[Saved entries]
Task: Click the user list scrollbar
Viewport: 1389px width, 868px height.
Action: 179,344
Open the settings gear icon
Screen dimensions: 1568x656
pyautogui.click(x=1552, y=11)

## EXERCISE DETAILS
Write every entry out again, exactly as it stands.

## OUTPUT BELOW
Task: Click the user list scrollbar
Viewport: 1389px width, 868px height.
Action: 179,344
Open the settings gear icon
Screen dimensions: 1568x656
pyautogui.click(x=1552, y=11)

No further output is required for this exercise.